Profiling of progression-related AS events and functional analysis of parent genes in TGCT patients
To determine the relationship between AS events and patient survival, the AS matrix and survival data were merged together. A total of 300 PFS-related AS events with P < 0.01 were screened by univariate Cox regression analysis.
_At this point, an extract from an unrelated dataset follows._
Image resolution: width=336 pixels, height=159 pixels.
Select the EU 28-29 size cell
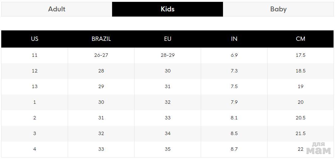pyautogui.click(x=168, y=55)
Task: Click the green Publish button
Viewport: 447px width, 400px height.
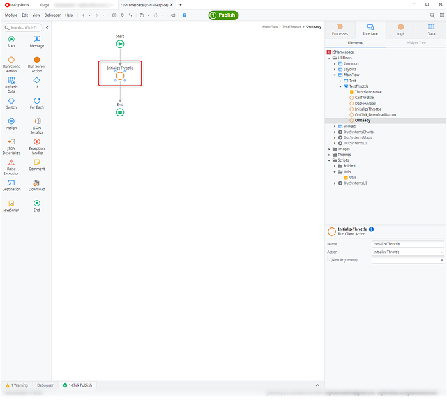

Among them, 229 AS events were adverse PFS-related events (HR <1, P < 0.01) and 72 were considered risk factors (HR <1, P < 0.01). Several genes, including serine/threonine-protein phosphatase 2A regulatory subunit 4 (PPP2R4), katanin catalytic subunit A1 like 2(KATNAL2), F-box protein 7 (FBXO7), and chromodomain helicase DNA-binding protein 6 (CHD6), were found to be processed by multiple progression-related AS events. Accordingly, we generated UpSet plots to demonstrate the subset of interacting AS events in the TGCT cohort. Not surprisingly, ES related events were the most frequent [Figure 2]a. The distribution of the significance and the number of progression-related AS events are shown in the Volcano plot and pie charts, respectively, in [Figure 2]b and [Figure 2]c. The top 20 most significant PFS-related events for each AS category are shown in [Figure 3]; notably, none of the top 300 PFS-related events was ME type.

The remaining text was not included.